I remember thinking I don’t know what to do as I dropped the bags in my hand and ran to Matt to catch him. I remember thinking that I need to be careful with my fear because G and H are watching. I caught Matt as his legs gave out and managed to get us almost to the steps—almost. I wasn’t quite strong enough. Matt’s head rested on my lap and the rest of him stretched out in what could not have been a comfortable position.

I remember thinking this couldn’t be real life as I found myself questioning every millisecond of the last few minutes. Should I have moved him? Should I have ignored his decline of help? How was I not more prepared? I dialed 9-1-1 for the second time in my life because I could think of nothing else to do. Afterward, I called Matt’s mom—my first experience dialing 9-1-1 had at least taught me to reach out for more help—and again wished I didn’t have to deliver this heartbreaking news.

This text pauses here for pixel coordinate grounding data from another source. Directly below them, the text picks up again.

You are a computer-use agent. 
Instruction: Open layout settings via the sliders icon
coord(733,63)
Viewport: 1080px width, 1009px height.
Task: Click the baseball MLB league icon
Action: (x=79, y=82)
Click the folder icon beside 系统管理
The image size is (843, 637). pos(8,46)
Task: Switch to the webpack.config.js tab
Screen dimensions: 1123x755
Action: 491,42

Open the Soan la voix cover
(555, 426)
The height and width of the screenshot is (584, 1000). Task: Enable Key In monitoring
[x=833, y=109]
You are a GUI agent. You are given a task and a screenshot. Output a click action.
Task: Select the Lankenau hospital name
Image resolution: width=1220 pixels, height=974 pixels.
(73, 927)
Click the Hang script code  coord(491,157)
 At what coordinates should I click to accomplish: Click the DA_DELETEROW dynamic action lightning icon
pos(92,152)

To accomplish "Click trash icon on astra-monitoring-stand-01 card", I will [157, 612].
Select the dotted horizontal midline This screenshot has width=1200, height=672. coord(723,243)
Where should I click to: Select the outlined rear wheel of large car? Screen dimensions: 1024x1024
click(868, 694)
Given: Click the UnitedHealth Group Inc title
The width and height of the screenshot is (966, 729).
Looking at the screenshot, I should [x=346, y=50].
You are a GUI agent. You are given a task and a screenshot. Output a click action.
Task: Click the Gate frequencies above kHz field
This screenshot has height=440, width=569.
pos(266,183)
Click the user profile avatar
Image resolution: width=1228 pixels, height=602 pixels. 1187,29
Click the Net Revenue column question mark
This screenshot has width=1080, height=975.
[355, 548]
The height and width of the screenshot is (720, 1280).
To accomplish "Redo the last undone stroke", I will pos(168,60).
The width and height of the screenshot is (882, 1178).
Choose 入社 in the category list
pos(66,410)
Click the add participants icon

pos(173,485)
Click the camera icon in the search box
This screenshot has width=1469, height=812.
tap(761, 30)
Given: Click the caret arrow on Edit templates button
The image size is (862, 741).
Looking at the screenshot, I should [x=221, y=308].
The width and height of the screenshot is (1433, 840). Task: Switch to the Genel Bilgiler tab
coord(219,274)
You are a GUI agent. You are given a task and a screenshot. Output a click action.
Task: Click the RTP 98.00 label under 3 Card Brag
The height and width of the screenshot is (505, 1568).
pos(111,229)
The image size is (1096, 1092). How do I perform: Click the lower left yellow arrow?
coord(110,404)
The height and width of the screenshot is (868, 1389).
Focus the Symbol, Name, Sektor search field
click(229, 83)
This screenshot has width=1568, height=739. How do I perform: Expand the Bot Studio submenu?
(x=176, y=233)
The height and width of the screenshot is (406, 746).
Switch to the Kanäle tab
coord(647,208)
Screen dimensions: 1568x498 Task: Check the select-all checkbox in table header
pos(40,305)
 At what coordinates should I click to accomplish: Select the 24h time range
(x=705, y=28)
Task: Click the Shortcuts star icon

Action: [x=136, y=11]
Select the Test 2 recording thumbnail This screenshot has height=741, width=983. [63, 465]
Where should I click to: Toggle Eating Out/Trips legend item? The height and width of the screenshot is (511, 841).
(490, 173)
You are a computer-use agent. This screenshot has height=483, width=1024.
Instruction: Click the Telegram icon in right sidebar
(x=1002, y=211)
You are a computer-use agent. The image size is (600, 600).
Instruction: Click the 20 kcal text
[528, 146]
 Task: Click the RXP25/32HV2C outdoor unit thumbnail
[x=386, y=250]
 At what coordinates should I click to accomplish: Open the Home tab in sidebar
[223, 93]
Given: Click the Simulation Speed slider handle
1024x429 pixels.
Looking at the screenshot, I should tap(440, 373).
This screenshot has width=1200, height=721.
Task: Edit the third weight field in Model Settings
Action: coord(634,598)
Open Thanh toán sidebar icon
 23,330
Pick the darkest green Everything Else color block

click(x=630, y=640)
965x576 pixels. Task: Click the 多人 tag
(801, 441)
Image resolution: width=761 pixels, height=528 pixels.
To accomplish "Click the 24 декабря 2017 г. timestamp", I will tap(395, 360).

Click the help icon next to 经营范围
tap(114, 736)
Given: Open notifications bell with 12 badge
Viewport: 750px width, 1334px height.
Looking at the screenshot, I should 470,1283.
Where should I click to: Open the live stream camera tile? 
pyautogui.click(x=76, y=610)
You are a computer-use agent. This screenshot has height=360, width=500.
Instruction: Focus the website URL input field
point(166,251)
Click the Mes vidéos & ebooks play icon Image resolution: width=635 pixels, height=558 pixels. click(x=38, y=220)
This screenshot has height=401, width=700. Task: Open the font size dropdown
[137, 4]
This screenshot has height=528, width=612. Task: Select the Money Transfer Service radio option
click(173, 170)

I don’t remember how long we waited for the first police car or the two ambulances. In my memory, almost no time passes between my 9-1-1 call and the driveway full of emergency vehicles. But in that short panic-filled time before help arrived, when I was trapped beneath Matt who was awake but unresponsive—either because he was stunned or incapable of speech—H threw a foam ball that hit Matt on the head. (An accident.)

I remember the way I said H’s name. With a sharpness that wasn’t warranted. Mom guilt flooded in. I didn’t want H to look back on this day and blame himself for anything. I apologized a moment after I said his name and told him Mommy was just afraid and everything would be okay because help was coming. He nodded and threaded his fingers through my hair (his version of a security blanket). Guilt laced with fear and panic is not an easy emotion to sit with. I couldn’t stop shaking.

The police and ambulances arrived. Matt’s mom arrived. They speculated Matt had suffered a seizure—a common symptom for brain cancer patients, a first for Matt, who prided himself on checking “no” when asked about seizure activity on the patient intake forms.

As the EMTs loaded Matt into the ambulance and took my information, a car stopped in front of our driveway. The car belonged to one of our friends who’d been driving by and who had a son H’s age. No questions asked, this friend scooped up H and offered to take him for a playdate. H spent the rest of the day with his best friend. That friend, who saw an emergency and offered help without a second’s hesitation, effectively saved the day for H. (G spent the day shoe shopping with Matt’s mom and came home with two pairs of shoes and another on order—so her day was saved, too.)

The day was endless after that. Hours in the ER, more tests, more waiting for Duke to return my barely rational voicemails, another overnight in the hospital for Matt. I was still shaking when I went home that night to talk to G and H, answer their questions and hopefully provide them a little security after a day in which they’d both likely felt their safety nets give way.

I’ve written today’s post thousands of times in my mind. I’ve spent countless moments reliving this day, considering what parts of this day I want to highlight, for myself and G and H. What should we take from this day that has often haunted my thoughts? I came up with this:

The friend who arrived to whisk H away. He saved H’s day, and did so without hesitation. Matt’s parents. They dropped whatever it was they were supposed to be doing to help with the kids and at the hospital. The friends who called and texted and talked me off the ledge of mom guilt. All the reminders that we were never alone, even—especially—when we felt like we weren’t strong enough and had no idea what to do next.

And also, Matt’s smile. Even as his body was betraying him in the most terrible way, he smiled in an attempt to comfort us all. I believe with my whole heart that some part of him was trying to protect G and H from the truth they were witnessing. Proof that even on the worst days, even though sometimes he couldn’t help the bouts of bad temper and irritability, he wanted the best for G and H.

When the story of this year is finished, those are the takeaways I hope G and H always remember.